SendSTR(“This is a string”);

This seems very simple but not good way to use strings, because any way this string is being hardcoded in to flash memory, but compiler is forced to load this string to SRAM during microcontroller initialization before main() routine starts. And this string stays in RAM. This is ok for one or two strings but when you use significant amounts of strings this way then you really waste your RAM by holding all static unchanging data.

We know that working with flash requires library:

#include <avr/pgmspace.h>

One way is to use PROGMEM atribute that holds your data in flash and doesn't load it to RAM during startup:

const char FlashString[] PROGMEM = "This is a string ";

Using this declaration sending string function could look like:

void SendSTR_P(const char *FlashSTR)  
{
uint8_t i;  
for (i = 0; pgm_read_byte(&pFlashSTR[i]); i++)  
	{       
		sendChar(pgm_read_byte(&pFlashSTR[i]));  
	} 

 

Call this procedure in your program like this:

SendSTR_P(FlashString);

This is the way you have to write your own procedure to send strings stored in Flash memory. But there is another way if you want to use in-line strings – use PSTR macro instead PROGMEM declaration. So you can use:

SendSTR_P(PSTR(“FlashString”));

This macro doesn't allow to work with strings like they are in ram, because pointer points to flash memory not to RAM. But there are few functions that help to work with strings stored in flash memory. They are all stored in pgmspace.h library. Those functions are similar to string functions like memcpy, strncmp but with _P prefix, for instance:

strncmp_P("RAM string", PSTR("Flash string"));

This is a good habit of naming functions that work with flash strings.

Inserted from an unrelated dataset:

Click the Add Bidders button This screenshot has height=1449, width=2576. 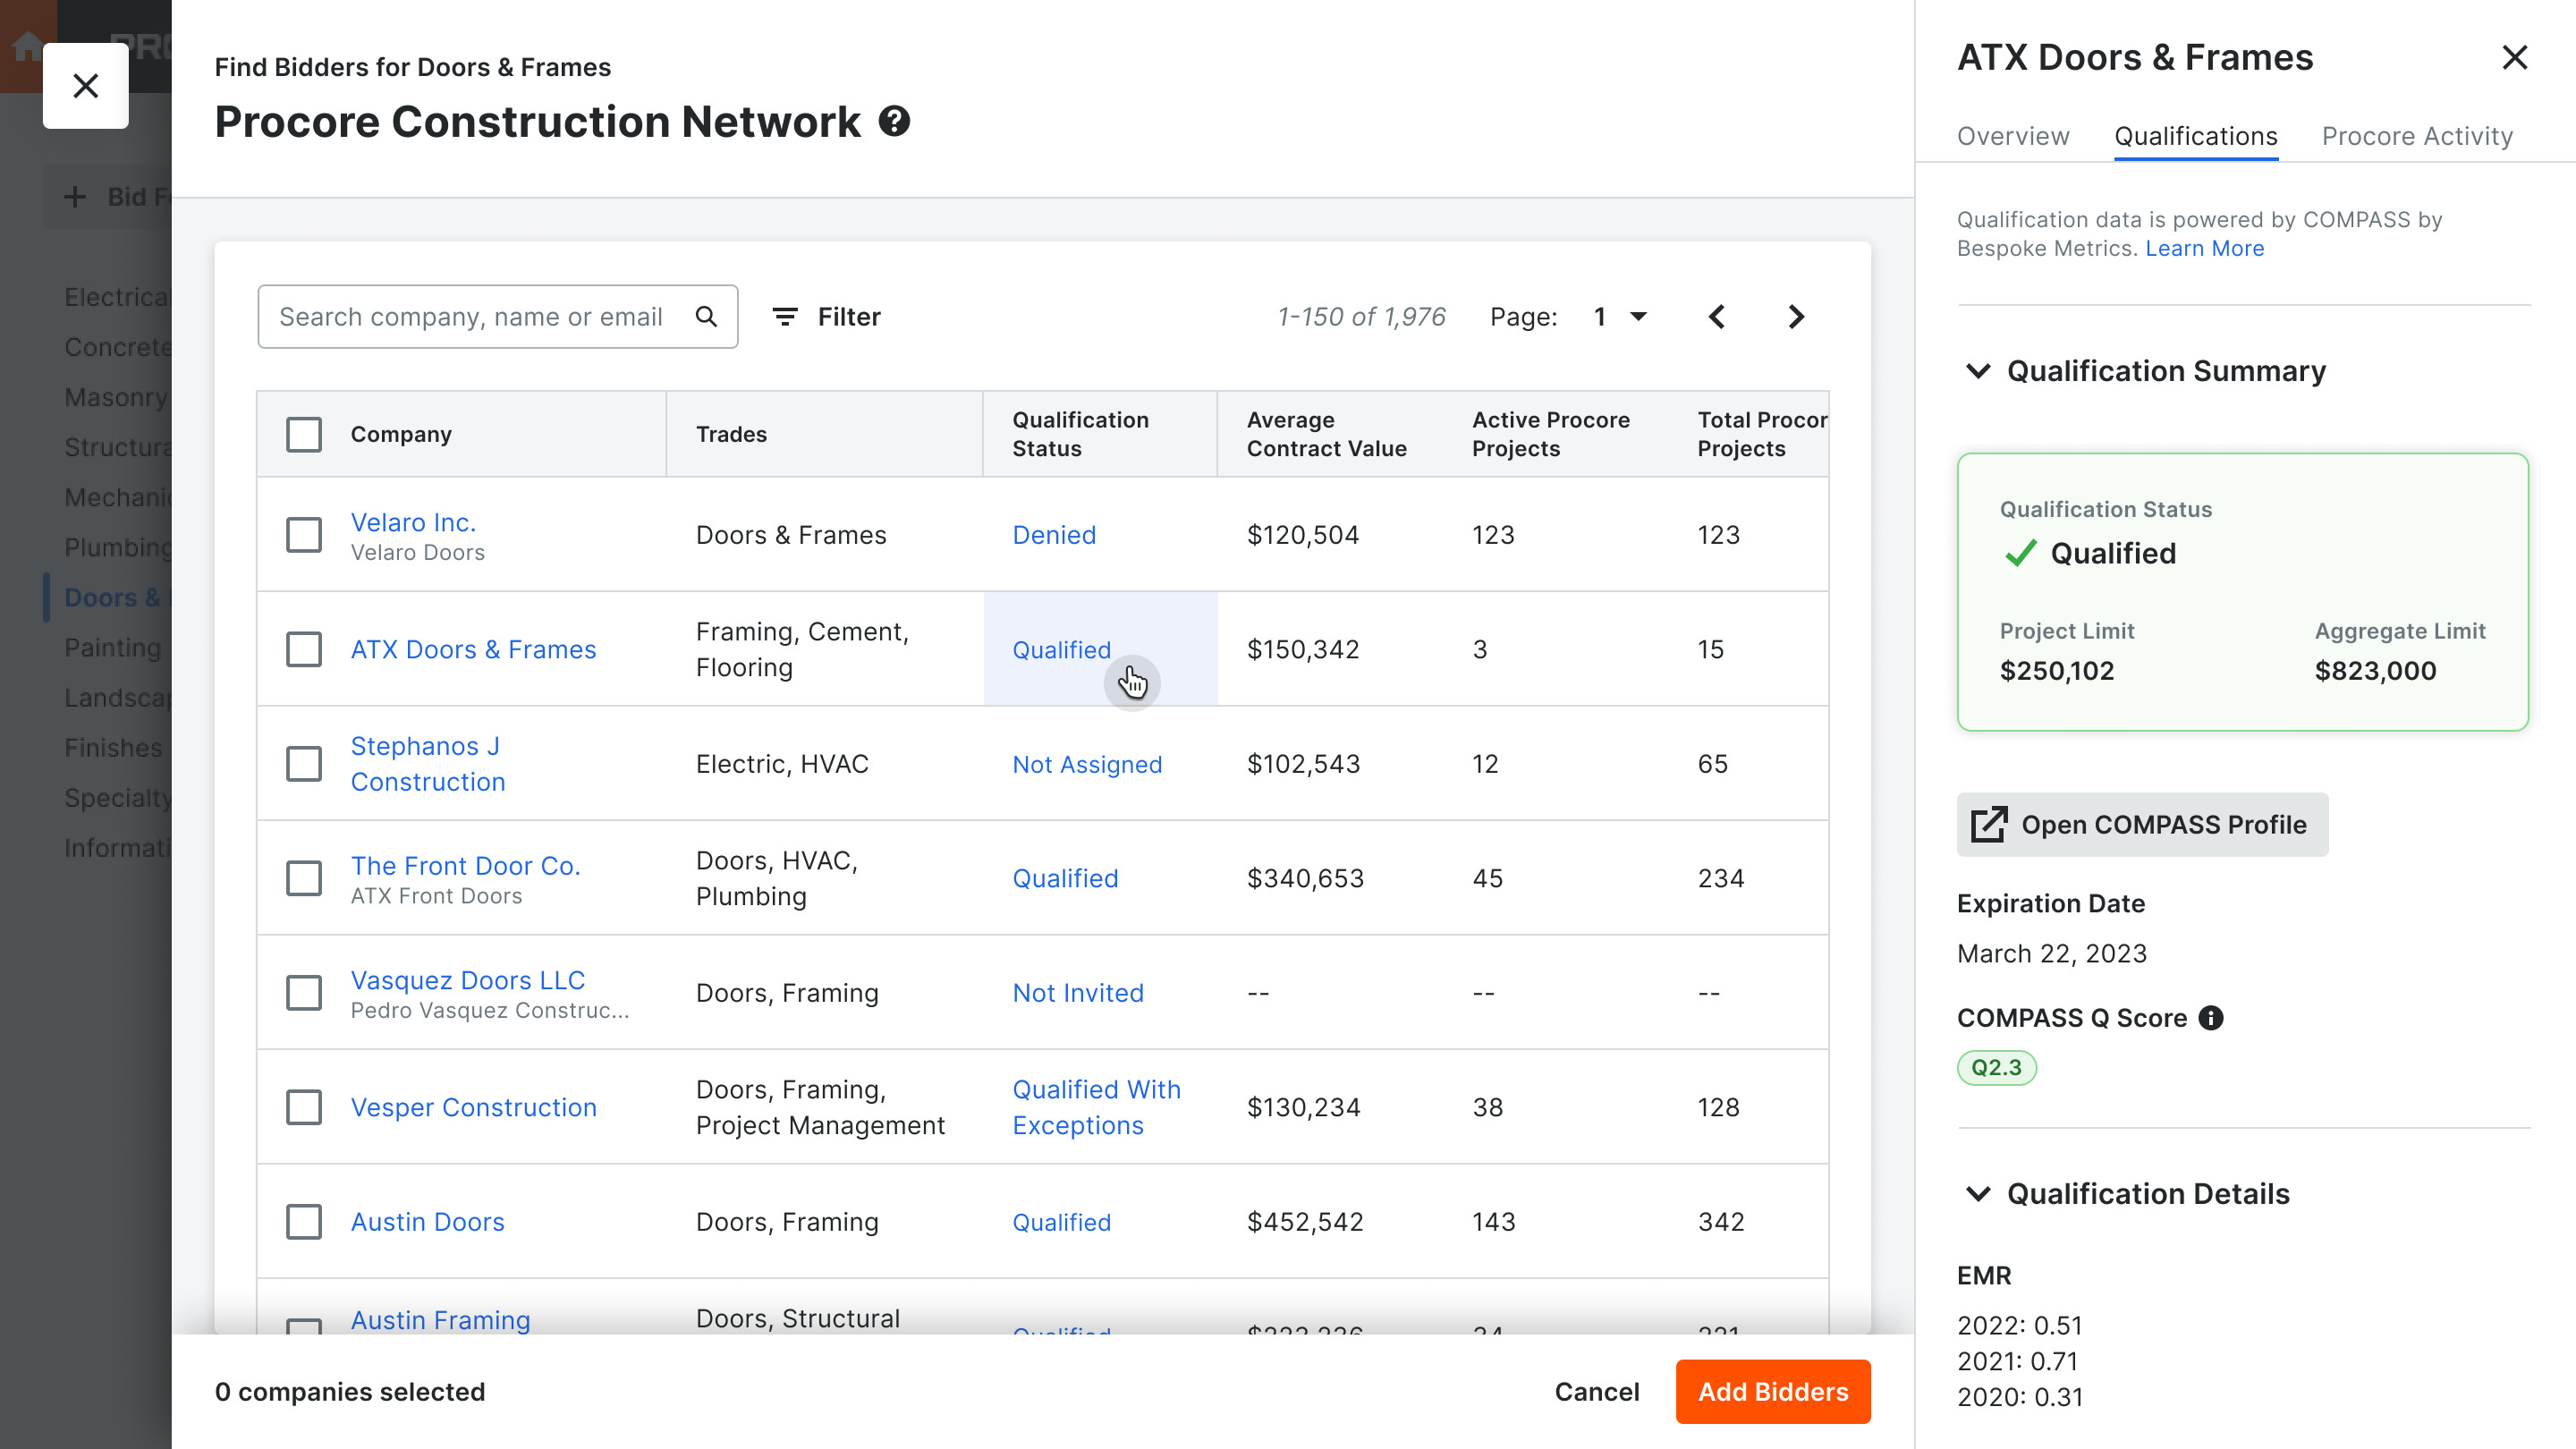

In conclusion of this we can say that we have two ways declaring flash strings: using PROGMEM atribute when declaring values or using PSTR macro function and use in-line strings:

const char FlashString[] PROGMEM = "This is a string in flash";

SendSTR_P(FlashString);

or simply use:

SendSTR_P(PSTR(“This is a string in flash”));

First way is more practical when same string is used multiple times and second way with inline flash strings is suitable when string is used only one time.